AWS Lambda: Phantom Retries — When Logs Multiply but Events Don’t Exist

 

AWS Lambda: Phantom Retries — When Logs Multiply but Events Don’t Exist

Phantom retries can make a stable system look unstable





Problem

Your logs show the same Lambda event twice.

The same RequestId appears again.

CloudWatch metrics show two invocations where you expected one.

You check your SQS queue or Kinesis stream — and there’s no duplicate message.

No second trigger. Nothing out of the ordinary.

Welcome to Phantom Retries — the haunting illusion of multiple Lambda executions that never actually happened.

In this scenario, Lambda appears to “retry” work that it never re-received, leaving engineers chasing ghosts in their logs.


Clarifying the Issue

Phantom retries occur when signals, not actions, repeat. Lambda’s event model is at-least-once delivery, which means retries can happen — but what often looks like a retry is instead the result of lag, visibility timeout overlaps, or duplicate reporting at the monitoring layer.

A few common sources of confusion lead to this:

CloudWatch Log Delay – A log stream may show entries out of order or repeated across shards, especially during high concurrency. What looks like a “second” invocation is often a late-arriving write from a previous execution. Think of it like a slow mail service: a letter sent yesterday might arrive at the same time as one sent today, making it appear as if two were sent at once.

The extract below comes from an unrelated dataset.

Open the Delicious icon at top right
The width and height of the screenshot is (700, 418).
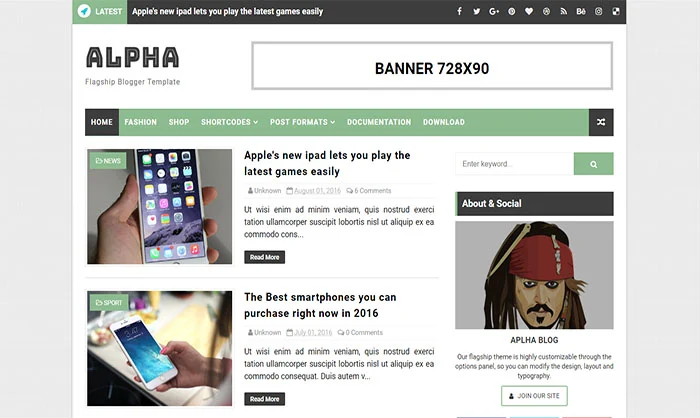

Partial Batch Reprocessing – In SQS and Kinesis integrations, if even one record in a batch fails, the entire batch is retried. That can make successfully processed records appear to “re-run.”

Visibility Timeout Overlaps – When a function runs close to the SQS visibility timeout, the message can become visible again while still being processed. If the function finishes late, both the “first” and “second” attempts may appear in CloudWatch logs even though only one completed.

Async Delivery Retries – Asynchronous invocations (such as from EventBridge or SNS) retry automatically on transient errors — sometimes after the function has already succeeded. These can appear as duplicates in logs while the invocation count stays correct.

Phantom retries don’t come from bad code — they come from how AWS propagates signals across its distributed logging, queuing, and delivery systems.


Why It Matters

Phantom retries waste time, money, and trust.

Engineers may tighten retry logic, add unnecessary locks, or even throttle concurrency based on misleading data.

False retry signals can:

  • Inflate CloudWatch “Invocation” and “Error” counts.
  • Cause over-billing when duplicated traces appear tied to the same event.
  • Lead to incorrect assumptions about concurrency saturation.
  • Undermine confidence in production monitoring and post-incident forensics.

A clean event pipeline depends on clean visibility. Phantom retries pollute that visibility.


Key Terms

  • At-Least-Once Delivery – AWS guarantees that each message is processed at least once but possibly more than once.
  • Partial Batch Response – A mechanism where a failed record in a batch causes the rest to be retried.
  • Visibility Timeout – The period an SQS message stays hidden after being received. If the consumer doesn’t delete it before this time expires, it becomes visible again.
  • Idempotent Token – A unique key or fingerprint used to ensure the same event doesn’t get processed twice.
  • Idempotency – The property of an operation that can be applied multiple times without changing the result beyond the initial application.
  • Trace Correlation – Mapping a single event across multiple logs or metrics using a consistent identifier.

Steps at a Glance

  1. Confirm whether retries actually occurred.
  2. Trace by RequestId and EventId instead of timestamps.
  3. Align visibility timeouts with Lambda execution time.
  4. Implement partial batch handling.
  5. Deduplicate at the application layer.
  6. Separate “events processed” from “logs generated.”

Detailed Steps

Step 1: Confirm whether retries actually occurred

Start with the data source. Use CloudWatch metrics (InvocationsErrorsThrottles) to verify that AWS itself reports more invocations — not just duplicate logs.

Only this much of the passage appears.